What you need to do:
Show each line of the listing that contains the string "icon", with matching sensitive to case.

Available data:
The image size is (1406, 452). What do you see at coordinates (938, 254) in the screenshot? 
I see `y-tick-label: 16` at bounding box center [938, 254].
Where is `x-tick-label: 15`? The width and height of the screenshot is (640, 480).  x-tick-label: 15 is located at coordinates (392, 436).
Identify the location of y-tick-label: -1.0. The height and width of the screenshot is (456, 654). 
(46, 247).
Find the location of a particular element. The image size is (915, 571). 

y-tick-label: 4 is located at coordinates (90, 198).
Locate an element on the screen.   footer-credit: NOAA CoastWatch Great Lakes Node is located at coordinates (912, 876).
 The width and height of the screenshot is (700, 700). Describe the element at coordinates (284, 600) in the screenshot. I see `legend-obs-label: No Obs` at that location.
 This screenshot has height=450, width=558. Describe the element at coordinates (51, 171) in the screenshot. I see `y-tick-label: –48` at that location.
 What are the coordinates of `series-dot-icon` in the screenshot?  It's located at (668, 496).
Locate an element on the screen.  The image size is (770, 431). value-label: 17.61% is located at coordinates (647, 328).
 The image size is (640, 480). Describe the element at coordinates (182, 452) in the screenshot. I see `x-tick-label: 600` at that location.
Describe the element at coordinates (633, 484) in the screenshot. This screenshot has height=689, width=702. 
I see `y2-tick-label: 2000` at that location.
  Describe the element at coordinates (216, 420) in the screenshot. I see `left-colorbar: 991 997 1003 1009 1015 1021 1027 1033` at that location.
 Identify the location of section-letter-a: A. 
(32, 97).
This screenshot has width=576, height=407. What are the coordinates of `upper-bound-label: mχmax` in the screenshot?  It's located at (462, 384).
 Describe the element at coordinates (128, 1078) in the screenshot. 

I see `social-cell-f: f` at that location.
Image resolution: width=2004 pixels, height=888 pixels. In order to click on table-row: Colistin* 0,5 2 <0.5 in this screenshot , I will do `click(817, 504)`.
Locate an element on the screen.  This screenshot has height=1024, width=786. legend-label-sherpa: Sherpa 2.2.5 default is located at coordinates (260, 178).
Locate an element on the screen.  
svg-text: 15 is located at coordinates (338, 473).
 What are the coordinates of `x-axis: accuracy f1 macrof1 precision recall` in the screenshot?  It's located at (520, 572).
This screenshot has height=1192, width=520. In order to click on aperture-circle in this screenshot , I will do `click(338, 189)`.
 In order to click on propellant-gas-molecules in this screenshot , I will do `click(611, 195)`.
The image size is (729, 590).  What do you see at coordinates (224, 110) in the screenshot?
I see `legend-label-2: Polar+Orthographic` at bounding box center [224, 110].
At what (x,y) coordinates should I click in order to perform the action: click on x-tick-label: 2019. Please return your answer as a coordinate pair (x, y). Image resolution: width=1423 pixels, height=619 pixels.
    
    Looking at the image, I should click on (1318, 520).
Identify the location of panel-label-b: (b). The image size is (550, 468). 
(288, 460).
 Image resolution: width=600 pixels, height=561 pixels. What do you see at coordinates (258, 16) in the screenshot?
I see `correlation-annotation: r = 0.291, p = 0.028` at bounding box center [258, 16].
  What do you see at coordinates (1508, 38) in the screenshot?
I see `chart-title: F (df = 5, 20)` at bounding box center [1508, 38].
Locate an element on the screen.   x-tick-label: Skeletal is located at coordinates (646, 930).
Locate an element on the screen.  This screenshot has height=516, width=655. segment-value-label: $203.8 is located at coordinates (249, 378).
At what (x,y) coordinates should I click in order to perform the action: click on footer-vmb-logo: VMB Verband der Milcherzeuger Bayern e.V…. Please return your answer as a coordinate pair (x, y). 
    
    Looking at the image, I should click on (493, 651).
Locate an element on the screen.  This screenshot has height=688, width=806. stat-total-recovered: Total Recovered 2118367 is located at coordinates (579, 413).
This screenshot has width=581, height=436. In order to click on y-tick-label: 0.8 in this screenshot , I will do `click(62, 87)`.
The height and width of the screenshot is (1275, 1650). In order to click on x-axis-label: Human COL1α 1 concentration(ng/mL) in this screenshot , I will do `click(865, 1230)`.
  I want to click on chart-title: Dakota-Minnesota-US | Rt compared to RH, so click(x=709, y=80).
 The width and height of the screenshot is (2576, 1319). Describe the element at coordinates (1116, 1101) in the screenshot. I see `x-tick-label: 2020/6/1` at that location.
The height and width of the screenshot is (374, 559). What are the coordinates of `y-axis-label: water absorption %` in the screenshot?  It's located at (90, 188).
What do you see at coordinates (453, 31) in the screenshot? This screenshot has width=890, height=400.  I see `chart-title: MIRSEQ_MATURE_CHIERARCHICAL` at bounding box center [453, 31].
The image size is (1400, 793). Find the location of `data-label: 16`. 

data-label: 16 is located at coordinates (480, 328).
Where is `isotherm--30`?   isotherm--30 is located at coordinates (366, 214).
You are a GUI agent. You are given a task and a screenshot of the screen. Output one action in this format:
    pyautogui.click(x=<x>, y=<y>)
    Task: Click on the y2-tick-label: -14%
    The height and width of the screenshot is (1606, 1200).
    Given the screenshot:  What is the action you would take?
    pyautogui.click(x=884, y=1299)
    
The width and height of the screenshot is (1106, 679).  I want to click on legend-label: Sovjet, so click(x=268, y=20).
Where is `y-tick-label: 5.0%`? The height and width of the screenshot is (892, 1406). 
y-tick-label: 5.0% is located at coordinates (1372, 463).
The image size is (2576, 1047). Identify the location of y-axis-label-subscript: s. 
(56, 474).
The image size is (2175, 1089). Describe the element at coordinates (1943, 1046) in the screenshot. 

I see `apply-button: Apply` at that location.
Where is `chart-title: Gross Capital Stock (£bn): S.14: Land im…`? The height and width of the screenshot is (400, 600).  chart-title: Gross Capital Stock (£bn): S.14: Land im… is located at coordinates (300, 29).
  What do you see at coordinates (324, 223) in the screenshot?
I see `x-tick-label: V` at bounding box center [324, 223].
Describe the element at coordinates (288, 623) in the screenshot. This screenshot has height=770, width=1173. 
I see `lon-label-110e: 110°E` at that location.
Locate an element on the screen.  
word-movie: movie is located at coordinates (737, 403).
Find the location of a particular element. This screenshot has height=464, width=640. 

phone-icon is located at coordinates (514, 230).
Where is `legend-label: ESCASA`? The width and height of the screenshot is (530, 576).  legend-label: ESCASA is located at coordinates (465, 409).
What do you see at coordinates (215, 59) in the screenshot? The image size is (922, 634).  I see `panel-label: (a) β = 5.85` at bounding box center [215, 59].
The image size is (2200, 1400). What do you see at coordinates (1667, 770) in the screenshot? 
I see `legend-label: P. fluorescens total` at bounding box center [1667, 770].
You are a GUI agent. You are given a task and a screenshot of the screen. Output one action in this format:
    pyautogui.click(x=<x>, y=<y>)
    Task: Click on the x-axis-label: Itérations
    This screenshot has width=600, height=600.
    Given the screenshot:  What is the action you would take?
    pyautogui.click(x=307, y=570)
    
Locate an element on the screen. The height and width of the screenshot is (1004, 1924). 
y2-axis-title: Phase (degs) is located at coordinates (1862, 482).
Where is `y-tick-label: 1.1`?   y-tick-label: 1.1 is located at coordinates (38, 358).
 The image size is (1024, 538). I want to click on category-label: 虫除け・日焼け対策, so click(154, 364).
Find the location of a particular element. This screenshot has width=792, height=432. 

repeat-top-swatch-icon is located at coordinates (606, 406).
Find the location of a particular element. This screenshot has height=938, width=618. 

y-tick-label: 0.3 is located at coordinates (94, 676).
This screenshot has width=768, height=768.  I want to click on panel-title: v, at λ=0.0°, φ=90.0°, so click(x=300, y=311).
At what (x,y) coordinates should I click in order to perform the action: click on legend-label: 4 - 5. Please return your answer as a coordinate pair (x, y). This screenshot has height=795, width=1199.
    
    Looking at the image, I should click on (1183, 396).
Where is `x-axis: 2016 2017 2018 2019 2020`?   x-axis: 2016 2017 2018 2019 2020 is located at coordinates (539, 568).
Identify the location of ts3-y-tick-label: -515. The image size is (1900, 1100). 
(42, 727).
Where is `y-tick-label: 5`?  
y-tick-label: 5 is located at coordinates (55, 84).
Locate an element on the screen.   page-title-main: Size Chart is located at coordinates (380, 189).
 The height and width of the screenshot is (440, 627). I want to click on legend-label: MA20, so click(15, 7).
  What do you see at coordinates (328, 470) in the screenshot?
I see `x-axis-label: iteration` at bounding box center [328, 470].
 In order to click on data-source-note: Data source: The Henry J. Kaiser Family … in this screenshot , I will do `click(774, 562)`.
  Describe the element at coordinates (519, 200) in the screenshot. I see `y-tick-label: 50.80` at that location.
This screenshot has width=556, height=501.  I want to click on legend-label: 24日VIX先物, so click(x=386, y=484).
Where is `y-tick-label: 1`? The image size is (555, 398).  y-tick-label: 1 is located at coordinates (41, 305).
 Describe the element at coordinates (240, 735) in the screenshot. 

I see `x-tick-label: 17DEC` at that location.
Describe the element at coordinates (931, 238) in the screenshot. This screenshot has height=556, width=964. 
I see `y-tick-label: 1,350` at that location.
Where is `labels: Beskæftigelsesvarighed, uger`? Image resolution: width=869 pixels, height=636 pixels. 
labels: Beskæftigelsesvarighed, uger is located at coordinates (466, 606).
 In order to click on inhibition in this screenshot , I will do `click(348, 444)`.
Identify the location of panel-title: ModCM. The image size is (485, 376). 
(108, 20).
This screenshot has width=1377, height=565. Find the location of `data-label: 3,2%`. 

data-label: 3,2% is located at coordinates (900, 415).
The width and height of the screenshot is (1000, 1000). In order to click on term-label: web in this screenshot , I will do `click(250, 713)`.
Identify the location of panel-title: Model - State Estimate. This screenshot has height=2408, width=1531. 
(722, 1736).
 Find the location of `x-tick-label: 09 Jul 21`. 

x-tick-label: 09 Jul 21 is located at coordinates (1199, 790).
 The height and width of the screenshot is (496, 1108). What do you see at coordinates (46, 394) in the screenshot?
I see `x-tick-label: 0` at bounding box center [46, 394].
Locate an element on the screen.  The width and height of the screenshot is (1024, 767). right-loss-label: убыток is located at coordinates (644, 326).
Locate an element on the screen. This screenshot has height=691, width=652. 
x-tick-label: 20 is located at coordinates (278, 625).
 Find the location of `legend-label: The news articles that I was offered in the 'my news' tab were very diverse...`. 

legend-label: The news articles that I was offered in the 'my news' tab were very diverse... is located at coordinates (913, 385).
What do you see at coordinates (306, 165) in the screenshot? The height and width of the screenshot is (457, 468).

Reply:
 What are the coordinates of `series-dot-icon` in the screenshot?  It's located at (668, 496).
phone-icon is located at coordinates (514, 230).
repeat-top-swatch-icon is located at coordinates (606, 406).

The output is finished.